# WHAT TO PRODUCE:
Recast the records as a Markdown table with the columns Row and Line. Start at the line containing "Click the Moscow, Russia location text", continue through the line containing "Action: click(x=933, y=879)", and leave out blank lines.

--- begin ---

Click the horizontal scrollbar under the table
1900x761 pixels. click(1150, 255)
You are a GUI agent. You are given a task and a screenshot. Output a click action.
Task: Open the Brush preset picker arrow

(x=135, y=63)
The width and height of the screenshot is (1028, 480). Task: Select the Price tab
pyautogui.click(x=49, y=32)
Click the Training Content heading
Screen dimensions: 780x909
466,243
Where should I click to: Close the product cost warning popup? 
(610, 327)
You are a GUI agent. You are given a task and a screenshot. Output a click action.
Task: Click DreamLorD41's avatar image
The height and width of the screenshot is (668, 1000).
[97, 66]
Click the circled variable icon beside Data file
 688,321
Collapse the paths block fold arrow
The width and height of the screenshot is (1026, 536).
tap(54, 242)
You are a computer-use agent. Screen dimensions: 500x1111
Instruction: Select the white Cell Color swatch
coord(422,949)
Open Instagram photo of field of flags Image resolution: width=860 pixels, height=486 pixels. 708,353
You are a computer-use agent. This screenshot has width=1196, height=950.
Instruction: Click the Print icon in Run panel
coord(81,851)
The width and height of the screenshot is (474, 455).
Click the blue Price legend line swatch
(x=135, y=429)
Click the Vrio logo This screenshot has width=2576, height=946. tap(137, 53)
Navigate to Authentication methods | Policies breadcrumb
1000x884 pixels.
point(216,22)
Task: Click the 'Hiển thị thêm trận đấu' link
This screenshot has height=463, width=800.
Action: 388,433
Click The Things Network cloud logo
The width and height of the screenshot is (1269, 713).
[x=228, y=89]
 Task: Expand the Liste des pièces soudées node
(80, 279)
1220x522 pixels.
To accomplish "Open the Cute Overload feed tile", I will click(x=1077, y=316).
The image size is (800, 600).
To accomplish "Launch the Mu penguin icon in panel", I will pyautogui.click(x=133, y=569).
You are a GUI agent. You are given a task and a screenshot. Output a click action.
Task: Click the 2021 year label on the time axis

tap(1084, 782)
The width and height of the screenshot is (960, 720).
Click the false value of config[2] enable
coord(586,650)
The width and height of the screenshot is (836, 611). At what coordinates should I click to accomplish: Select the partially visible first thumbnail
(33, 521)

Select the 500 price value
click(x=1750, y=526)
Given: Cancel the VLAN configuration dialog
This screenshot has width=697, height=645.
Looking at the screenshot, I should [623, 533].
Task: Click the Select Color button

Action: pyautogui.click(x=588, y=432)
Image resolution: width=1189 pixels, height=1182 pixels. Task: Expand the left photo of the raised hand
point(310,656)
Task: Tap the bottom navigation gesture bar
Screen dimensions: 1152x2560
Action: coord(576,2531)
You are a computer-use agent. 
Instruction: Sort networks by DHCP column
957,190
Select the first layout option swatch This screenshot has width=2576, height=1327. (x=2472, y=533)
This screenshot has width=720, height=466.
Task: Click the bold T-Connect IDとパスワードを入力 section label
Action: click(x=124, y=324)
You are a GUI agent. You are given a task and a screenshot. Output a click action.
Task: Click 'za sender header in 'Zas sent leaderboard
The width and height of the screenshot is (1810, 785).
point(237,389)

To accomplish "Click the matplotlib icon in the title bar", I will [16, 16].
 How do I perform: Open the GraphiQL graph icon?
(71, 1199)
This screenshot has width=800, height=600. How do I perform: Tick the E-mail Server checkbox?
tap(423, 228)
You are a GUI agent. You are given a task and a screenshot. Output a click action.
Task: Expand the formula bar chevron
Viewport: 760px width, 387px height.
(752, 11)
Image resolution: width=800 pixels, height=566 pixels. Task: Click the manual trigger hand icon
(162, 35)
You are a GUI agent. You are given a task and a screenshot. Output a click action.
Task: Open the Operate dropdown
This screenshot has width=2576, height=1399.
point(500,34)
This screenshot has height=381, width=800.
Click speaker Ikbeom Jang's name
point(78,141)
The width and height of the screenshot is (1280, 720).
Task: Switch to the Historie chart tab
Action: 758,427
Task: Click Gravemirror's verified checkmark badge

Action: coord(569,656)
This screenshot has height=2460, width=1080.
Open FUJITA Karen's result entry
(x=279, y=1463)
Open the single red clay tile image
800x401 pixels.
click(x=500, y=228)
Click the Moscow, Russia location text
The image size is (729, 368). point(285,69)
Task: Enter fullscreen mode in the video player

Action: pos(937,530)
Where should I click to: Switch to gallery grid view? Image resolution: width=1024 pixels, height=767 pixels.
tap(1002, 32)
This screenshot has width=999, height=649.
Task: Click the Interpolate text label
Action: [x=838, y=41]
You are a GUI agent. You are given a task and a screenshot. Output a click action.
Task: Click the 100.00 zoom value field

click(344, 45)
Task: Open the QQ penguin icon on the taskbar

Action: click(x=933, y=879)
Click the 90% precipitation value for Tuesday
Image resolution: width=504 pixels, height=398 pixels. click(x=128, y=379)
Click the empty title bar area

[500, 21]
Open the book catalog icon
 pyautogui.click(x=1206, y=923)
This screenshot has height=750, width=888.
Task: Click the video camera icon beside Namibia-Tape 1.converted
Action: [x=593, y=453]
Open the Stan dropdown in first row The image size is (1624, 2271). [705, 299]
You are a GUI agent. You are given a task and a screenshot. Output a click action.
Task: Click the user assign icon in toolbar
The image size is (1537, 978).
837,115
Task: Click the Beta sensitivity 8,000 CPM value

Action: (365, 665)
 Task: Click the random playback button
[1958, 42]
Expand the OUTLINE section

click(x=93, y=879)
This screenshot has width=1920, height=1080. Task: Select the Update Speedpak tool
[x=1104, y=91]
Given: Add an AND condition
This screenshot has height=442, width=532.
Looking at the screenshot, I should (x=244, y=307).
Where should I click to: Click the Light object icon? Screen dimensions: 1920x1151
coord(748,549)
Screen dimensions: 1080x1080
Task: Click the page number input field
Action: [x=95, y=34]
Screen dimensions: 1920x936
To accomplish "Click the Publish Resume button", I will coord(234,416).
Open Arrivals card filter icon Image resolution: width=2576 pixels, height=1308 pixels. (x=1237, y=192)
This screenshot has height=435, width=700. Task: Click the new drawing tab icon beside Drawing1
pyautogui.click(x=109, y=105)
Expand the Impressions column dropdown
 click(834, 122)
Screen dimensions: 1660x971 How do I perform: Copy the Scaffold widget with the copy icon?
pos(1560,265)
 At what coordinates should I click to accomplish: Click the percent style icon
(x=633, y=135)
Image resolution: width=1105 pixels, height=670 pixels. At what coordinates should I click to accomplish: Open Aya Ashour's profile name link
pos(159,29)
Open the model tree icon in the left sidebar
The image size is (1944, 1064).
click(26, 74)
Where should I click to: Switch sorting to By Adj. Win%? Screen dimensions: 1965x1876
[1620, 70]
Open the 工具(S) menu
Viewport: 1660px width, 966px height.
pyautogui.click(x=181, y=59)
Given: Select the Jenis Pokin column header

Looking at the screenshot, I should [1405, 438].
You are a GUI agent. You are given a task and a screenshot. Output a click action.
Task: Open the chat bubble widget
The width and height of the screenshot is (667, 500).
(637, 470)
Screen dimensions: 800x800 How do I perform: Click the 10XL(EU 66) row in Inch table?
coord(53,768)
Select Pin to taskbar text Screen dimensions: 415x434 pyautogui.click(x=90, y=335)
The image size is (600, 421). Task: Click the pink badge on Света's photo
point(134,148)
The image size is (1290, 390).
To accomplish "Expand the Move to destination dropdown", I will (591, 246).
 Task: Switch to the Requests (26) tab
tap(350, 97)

--- end ---

# OUTPUT:
| Row | Line |
|---|---|
| 1 | Click the Moscow, Russia location text |
| 2 | The image size is (729, 368). point(285,69) |
| 3 | Task: Enter fullscreen mode in the video player |
| 4 | Action: pos(937,530) |
| 5 | Where should I click to: Switch to gallery grid view? Image resolution: width=1024 pixels, height=767 pixels. |
| 6 | tap(1002, 32) |
| 7 | This screenshot has width=999, height=649. |
| 8 | Task: Click the Interpolate text label |
| 9 | Action: [x=838, y=41] |
| 10 | You are a GUI agent. You are given a task and a screenshot. Output a click action. |
| 11 | Task: Click the 100.00 zoom value field |
| 12 | click(344, 45) |
| 13 | Task: Open the QQ penguin icon on the taskbar |
| 14 | Action: click(x=933, y=879) |